What you are asked to do
Nothing in the records may be left out; restate them word for word.
==== Material to process ====
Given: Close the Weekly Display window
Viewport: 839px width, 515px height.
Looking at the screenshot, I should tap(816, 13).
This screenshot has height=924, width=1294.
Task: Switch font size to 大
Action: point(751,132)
====
Written reply
Given: Close the Weekly Display window
Viewport: 839px width, 515px height.
Looking at the screenshot, I should tap(816, 13).
This screenshot has height=924, width=1294.
Task: Switch font size to 大
Action: point(751,132)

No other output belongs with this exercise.